GitHub Actions workflow: build + size-limit + Lighthouse CI
A single workflow file covers install, build, size-limit, and Lighthouse CI. The Lighthouse step runs against the Vercel preview URL exposed by the vercel-action output.
name: CI
on:
pull_request:
jobs:
build-and-gate:
runs-on: ubuntu-latest
steps:
- uses: actions/checkout@v4
- uses: actions/setup-node@v4
with:
node-version: 22
cache: npm
- run: npm ci
# Typecheck and lint in parallel (separate steps, same job)
- run: npx tsc --noEmit
- run: npm run lint
- run: npm run test -- --run # vitest --run = non-watch mode
- run: npm run build
# Bundle-size gate — fails if any entry exceeds .size-limit.json budget
- run: npx size-limit
# Deploy preview (Vercel CLI)
- name: Deploy preview
id: deploy
run: |
PREVIEW_URL=$(npx vercel --token ${{ secrets.VERCEL_TOKEN }} --yes)
echo "url=$PREVIEW_URL" >> "$GITHUB_OUTPUT"
env:
VERCEL_ORG_ID: ${{ secrets.VERCEL_ORG_ID }}
VERCEL_PROJECT_ID: ${{ secrets.VERCEL_PROJECT_ID }}
# Lighthouse CI — assert performance ≥ 90, a11y ≥ 90
- run: npm install -g @lhci/cli
- run: lhci autorun
env:
LHCI_BUILD_CONTEXT__CURRENT_HASH: ${{ github.sha }}
LHCI_SERVER_BASE_URL: ${{ steps.deploy.outputs.url }}size-limit exits non-zero on budget breach, blocking the job. lhci autorun reads .lighthouserc.js for URL and thresholds — configure minScore per category there.
Which gates block the merge?
Block on: typecheck failures, lint errors, failing unit tests, size-limit budget breaches, Lighthouse CI score drops. Do not block on: visual regression diffs (post as a PR comment instead) or Lighthouse best-practices warnings that don't affect users. The rule: only block if a human would always revert the merge.
Interview angle
Interviewers probe which gates you add beyond "npm test" and where you draw the line on blocking vs. non-blocking checks.

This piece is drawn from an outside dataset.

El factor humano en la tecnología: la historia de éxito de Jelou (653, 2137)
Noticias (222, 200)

Soundbite: "A gate is only worth blocking on if a human would always revert the merge — otherwise it's noise. Bundle-size budgets and Lighthouse performance thresholds are always worth blocking on; visual diffs are better as non-blocking review aids."
Key terms
- size-limit
- npm tool that measures JS/CSS bundle size after build and fails CI if a configurable byte budget is exceeded.
- Lighthouse CI
- Google tool that runs Lighthouse against a built app in CI and asserts thresholds on performance, a11y, and SEO scores.
- preview deploy
- An isolated, publicly accessible build of a PR branch — each push gets its own URL for manual and automated review.
- visual regression
- Pixel-level or component-level screenshot comparison between a baseline and the current build, catching unintended UI changes.
- promotion
- Swapping the production CDN target from the current build to a new one — zero-downtime if done via atomic swap.